┌─ TEXT PROVIDED
Kirkland & Ellis: Ramifications of the DOL Ruling

Norm Champ, Partner of Kirkland & Ellis LLP and former SEC Director, discusses the ramifications of the Department of Labor's fiduciary ruling across the different sectors of the financial industry.
 
 
Norm Champ, Partner of Kirkland & Ellis LLP, discusses the DOL rule on Asset TV
Norm Champ, Partner of Kirkland & Ellis LLP, discusses the DOL rule on Asset TV
NEW YORK - April 13, 2016 - PRLog -- On the precipice of the Department of Labor's fiduciary ruling, Norm Champ, Partner of Kirkland & Ellis LLP and former SEC Director, sat down with Courtney Woodworth at Asset TV to discuss the ramifications the ruling will have across different sectors of the financial industry.  Since the interview, the DOL ruled in favor of the fiduciary standard, making Norm's insights even more applicable.

The new fiduciary rule will now apply to everyone within the financial industry, including brokers, banks, insurance companies, mutual funds, etc., having enormous effects across the board for any individual or institution providing advice on a retirement account. While the main goal of switching to the fiduciary standard is to protect the investor through a higher level of transparency by making it a law that institutions must only make investments that are in the client's best interest, by switching to this standard from a lesser suitability standard, many retirement advisors will have to adjust the way they do business.
└─
┌─ RECORD EXCERPTS
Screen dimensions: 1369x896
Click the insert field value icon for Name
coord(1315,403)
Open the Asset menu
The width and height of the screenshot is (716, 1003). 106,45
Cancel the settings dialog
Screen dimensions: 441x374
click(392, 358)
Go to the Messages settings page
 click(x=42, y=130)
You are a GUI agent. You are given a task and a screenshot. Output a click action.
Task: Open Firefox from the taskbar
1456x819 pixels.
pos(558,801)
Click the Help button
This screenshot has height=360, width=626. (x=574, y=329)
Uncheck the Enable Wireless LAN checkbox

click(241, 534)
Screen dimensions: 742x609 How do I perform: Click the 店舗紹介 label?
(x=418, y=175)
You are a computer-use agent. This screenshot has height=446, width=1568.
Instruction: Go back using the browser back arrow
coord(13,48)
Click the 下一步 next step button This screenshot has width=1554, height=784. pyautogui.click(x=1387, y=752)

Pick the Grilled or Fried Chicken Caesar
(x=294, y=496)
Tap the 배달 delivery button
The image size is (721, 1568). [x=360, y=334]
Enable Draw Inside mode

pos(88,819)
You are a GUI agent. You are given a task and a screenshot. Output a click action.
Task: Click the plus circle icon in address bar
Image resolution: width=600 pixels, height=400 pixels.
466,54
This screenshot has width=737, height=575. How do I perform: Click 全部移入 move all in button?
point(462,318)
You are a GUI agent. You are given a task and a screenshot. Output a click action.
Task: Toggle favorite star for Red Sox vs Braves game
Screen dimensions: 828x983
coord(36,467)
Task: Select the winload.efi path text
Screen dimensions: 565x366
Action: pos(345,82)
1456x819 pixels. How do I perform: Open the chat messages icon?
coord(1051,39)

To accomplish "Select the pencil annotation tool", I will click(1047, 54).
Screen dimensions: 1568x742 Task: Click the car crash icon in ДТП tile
└─
→ STATED TASK 1:
Please list the parts of the financial industry that the text on the DOL ruling names as covered by the new fiduciary rule.
→ STATED TASK 2:
Copy the text on the DOL ruling word for word, starting at "Kirkland & Ellis: Ramifications" and ending at "even more applicable.".

→ WRITTEN SOLUTION 1:
Brokers, banks, insurance companies, mutual funds

→ WRITTEN SOLUTION 2:
Kirkland & Ellis: Ramifications of the DOL Ruling

Norm Champ, Partner of Kirkland & Ellis LLP and former SEC Director, discusses the ramifications of the Department of Labor's fiduciary ruling across the different sectors of the financial industry.
 
 
Norm Champ, Partner of Kirkland & Ellis LLP, discusses the DOL rule on Asset TV
Norm Champ, Partner of Kirkland & Ellis LLP, discusses the DOL rule on Asset TV
NEW YORK - April 13, 2016 - PRLog -- On the precipice of the Department of Labor's fiduciary ruling, Norm Champ, Partner of Kirkland & Ellis LLP and former SEC Director, sat down with Courtney Woodworth at Asset TV to discuss the ramifications the ruling will have across different sectors of the financial industry.  Since the interview, the DOL ruled in favor of the fiduciary standard, making Norm's insights even more applicable.